- The Observer,
- Sunday October 8 2000
When Tony Blair invited the great and good to drinks in Downing Street last Wednesday, he managed with jolting suddenness to transform an arcane subject, previously of interest only to design anoraks, into a serious political issue. Every big-spending department from the Treasury to the Foreign Office was dragged in to help launch a policy that purported to show not just why architecture matters to a society, but also set out to demonstrate how to improve the quality of government-sponsored architecture - from law courts to hospitals.
Here was the implicit promise of a new generation of social security offices, barracks, embassies and primary schools that would make Britain a byword for great architecture. It would, so Blair and his advisers blithely promised, have the effect not just of producing good buildings, but also of saving money and producing a healthier, happier society. Which is, even with the best will in the world, going a bit far.
Given that the guest list included Lord Falconer, the event ran the risk of turning into an embarrassment.
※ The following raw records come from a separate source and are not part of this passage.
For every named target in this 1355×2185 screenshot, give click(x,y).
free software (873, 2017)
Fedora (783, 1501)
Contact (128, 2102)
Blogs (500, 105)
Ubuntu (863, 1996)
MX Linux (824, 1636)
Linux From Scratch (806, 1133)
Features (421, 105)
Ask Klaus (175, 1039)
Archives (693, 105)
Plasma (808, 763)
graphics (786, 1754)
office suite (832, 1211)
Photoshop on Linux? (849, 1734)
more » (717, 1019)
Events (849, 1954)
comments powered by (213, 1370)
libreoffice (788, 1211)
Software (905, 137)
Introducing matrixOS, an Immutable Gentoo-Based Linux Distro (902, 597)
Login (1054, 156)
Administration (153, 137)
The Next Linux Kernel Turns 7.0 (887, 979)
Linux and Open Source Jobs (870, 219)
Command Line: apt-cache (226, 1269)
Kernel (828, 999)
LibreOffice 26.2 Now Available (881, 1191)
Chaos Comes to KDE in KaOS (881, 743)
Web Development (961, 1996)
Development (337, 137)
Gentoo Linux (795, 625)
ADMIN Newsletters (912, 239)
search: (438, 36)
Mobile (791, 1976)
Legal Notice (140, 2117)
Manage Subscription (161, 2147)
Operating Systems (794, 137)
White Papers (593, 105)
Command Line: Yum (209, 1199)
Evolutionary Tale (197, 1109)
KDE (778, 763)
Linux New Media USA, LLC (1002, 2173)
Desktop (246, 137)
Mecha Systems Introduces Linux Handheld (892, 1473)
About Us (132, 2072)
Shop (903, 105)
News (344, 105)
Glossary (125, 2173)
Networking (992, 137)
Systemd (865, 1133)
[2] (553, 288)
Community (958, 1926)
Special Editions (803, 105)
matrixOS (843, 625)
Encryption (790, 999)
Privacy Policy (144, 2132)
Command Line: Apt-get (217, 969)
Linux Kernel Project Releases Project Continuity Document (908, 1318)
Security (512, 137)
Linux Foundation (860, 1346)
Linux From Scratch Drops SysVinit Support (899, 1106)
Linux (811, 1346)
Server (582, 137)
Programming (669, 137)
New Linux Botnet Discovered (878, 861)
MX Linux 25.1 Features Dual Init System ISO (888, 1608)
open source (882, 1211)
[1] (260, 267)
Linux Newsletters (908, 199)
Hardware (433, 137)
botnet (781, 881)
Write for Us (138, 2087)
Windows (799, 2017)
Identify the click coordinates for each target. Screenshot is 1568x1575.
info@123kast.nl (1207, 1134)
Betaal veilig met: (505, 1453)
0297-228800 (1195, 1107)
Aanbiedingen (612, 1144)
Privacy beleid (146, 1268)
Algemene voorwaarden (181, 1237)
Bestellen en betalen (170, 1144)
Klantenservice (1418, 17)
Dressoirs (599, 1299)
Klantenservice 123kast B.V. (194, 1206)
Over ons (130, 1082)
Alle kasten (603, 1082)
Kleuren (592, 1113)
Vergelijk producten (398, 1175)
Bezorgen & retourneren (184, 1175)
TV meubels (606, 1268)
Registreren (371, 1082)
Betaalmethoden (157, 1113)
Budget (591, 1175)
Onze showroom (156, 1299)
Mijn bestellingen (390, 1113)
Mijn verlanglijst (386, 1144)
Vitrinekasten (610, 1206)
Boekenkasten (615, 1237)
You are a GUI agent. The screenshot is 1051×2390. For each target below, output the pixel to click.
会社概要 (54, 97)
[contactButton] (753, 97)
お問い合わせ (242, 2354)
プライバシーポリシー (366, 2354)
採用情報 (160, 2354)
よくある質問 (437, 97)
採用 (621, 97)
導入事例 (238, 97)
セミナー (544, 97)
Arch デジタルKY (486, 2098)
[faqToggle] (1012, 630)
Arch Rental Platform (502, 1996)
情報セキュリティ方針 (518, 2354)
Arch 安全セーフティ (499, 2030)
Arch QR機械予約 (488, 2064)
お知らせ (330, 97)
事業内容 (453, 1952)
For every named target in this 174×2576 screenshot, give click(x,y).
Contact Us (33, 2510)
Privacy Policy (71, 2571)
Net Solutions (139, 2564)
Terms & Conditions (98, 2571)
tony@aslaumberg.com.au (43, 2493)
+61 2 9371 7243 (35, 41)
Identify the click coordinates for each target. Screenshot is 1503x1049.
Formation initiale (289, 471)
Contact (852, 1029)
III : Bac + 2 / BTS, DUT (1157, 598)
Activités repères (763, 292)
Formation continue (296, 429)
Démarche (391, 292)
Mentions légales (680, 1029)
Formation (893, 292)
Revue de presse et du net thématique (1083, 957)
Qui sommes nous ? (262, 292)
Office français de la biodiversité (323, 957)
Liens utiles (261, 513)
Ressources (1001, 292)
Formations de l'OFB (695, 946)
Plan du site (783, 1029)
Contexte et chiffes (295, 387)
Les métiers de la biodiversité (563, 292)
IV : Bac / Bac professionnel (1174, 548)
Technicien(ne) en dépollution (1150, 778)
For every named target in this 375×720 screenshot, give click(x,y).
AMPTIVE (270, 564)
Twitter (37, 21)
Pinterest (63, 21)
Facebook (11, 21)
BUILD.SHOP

A document which talks about construction best practice and value for money does not sit easily with Labour's angst over the Dome.
But extraordinarily, just at the same moment that Blair was launching the Commission for Architecture and the Built Environment's (CABE) report on government architecture, William Hague, in Rambo mood, promised the Conservative Party conference he would demolish every tower block in sight and address the future of Britain's towns from a new, design-conscious perspective.
Hague was missing the point about high-rise living, focusing on an architectural fad of strictly peripheral significance rather than the hard slog of housing policy, just at the moment that high-rise living is again rising to the top of the housing agenda. But what could have become another stick with which to beat the Government's back turned into a safely bipartisan approach.
It is safe to assume that both parties had a raft of ulterior motives driving them on to embrace architecture. Not the least of which for New Labour was ridding its embarrassment at the lordly disdain with which Norman St John Stevas presided over the Royal Fine Art Commission. When confronted with the Millennium wheel, he stamped his foot and declared that it was horrid. The Queen Mother's gates in Hyde Park on the other hand were, as far as this constitutional expert was concerned, just lovely.
The whole idea of an official arbiter of taste had turned into a laughing stock, apparently driven by arbitrary prejudice more than any objective standard. Not surprisingly the commission was rapidly replaced by CABE when Blair came to power, under the leadership of the well-connected and respected property developer Sir Stuart Lipton. He was responsible for Broadgate, one of the most impressive developments in London for 40 years.
The move could be presented as part of Labour's modernising agenda. Lipton was charged not so much with the task of stopping bad buildings from happening, as making it possible for good new buildings to be realised. Instead of vulgar prejudice, CABE's job would be to give Britain's best architects their head.
Lipton now has to live up to the rhetoric that accompanied his appointment. Given the context, it is perhaps not surprising that most of CABE's report is full of platitudes about value for money rather than concrete examples. Turning the pages of the report, you find Will Alsop's library in Peckham and Benson and Forsyth's Museum of Scotland cited as examples of great official architecture. Which of course they are. But neither - nor any of the other illustrations - had anything to do with Lipton's initiatives; they all predate CABE.
But Lipton does attempt to deal with the most crucial issue, how to create a climate in which Britain opts for the best architectural solution, rather than the most expedient. And on this issue it is still far from clear if the answer is the kind of bureaucratic procedures CABE's document suggests or the headstrong wilfulness of individual clients determined to make their mark.